God that made the world and all things therein, seeing that he is Lord of heaven and earth, dwelleth not in temples made with hands; neither is worshipped with men's hands, as though he needed any thing, seeing he giveth to all life, and breath, and all things; and hath made of one blood all nations of men for to dwell on all the face of the earth, and hath determined the times before appointed, and the bounds of their habitation; that they should seek the Lord, if haply they might feel after him, and find him, though he be not far from every one of us: for in him we live, and move, and have our being; as certain also of your own poets have said, For we are also his offspring.
Second, we can emphasize that while there are ethnic divisions amongst people there is one gospel:
Revelation 14:6-7 And I saw another angel fly in the midst of heaven, having the everlasting gospel to preach unto them that dwell on the earth, and to every nation, and kindred, and tongue, and people, saying with a loud voice, "Fear God, and give glory to him; for the hour of his judgment is come: and worship him that made heaven, and earth, and the sea, and the fountains of waters."

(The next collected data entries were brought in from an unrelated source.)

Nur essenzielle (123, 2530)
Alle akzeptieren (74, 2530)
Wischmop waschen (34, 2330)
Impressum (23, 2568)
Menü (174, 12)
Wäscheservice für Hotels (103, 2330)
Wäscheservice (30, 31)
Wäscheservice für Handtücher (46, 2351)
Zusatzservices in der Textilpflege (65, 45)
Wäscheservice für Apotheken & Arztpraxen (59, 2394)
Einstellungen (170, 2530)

While there are divisions amongst men, there is a unity in the gospel. There is no separate gospel along sexual lines (one for men, one for women), not along national lines (one for Americans, another for Russians, and a third for Chinese), and not along language lines. While language may provide a real division between us, in that we cannot worship together in different languages, nevertheless we acknowledge an invisible unity on earth that will find its completion in heaven.
These points should be emphasized, even though anti-miscegenation arguments are not typically directly challenging the question of whether the gospel is for all men. It is important to acknowledge that there are real (even if artificial and more "providential" than "creational") differences and divisions that exist. It is also important for both sides to recognize that these differences and distinctions can and will be transcended.
Whatever you do, though, do not argue directly against anti-miscegenation based on the following verses:
Colossians 3:9-11 Lie not one to another, seeing that ye have put off the old man with his deeds; and have put on the new man, which is renewed in knowledge after the image of him that created him: where there is neither Greek nor Jew, circumcision nor uncircumcision, Barbarian, Scythian, bond nor free: but Christ is all, and in all.
For ye are all the children of God by faith in Christ Jesus. For as many of you as have been baptized into Christ have put on Christ. There is neither Jew nor Greek, there is neither bond nor free, there is neither male nor female: for ye are all one in Christ Jesus. And if ye be Christ's, then are ye Abraham's seed, and heirs according to the promise.
Those are great verses for suggesting that we shouldn't have tribal churches, but they aren't about marriage. If the second one were about marriage, we'd have a real problem because of the whole "male nor female" bit.
Remember, as well, that we have Christian liberty, and marriage is (initially) a voluntary association. A man is allowed to use his personal taste in picking his wife. Likewise, as a father evaluating potential sons-in-law, a man can employ his own or his daughter's tastes in deciding what sort of man she should marry. He need not give every suitor the time of day, just as not every suitor must court every single woman.
Because the Bible does not forbid marriage between "races," or "tribes," or "families," we should not say it is immoral. If someone wants to bind our consciences regarding such a thing, they need to come up with a Biblical argument for their position. On the other hand, if they want to make some kind of practical, pragmatic, or utilitarian argument regarding the practice, they should be clear about what they are doing.
One final point: we are called to love our brethren in Christ. Paul is pretty clear that he has a special place in his heart for his brethren according to the flesh, namely the Jews. It's perfectly natural and acceptable for us to have those kinds of positive feelings towards our relatives. On the other hand, we should be on guard against negative feelings towards our non-relatives. Remember how Paul opposed Peter to his face for segregating himself from the Gentiles. Remember also that if we do not love our brethren in Christ (a brotherhood that transcends all divisions: national, ethnic, racial, and even sexual), then we do not truly love God.
So, any anti-miscegenation advocacy that springs from a hatred or antipathy for members of another race, nation, tribe, or the like is clearly immoral because of its source. You may love your own nation, ethnicity, or skin color, but you cannot use that love as an excuse for hate.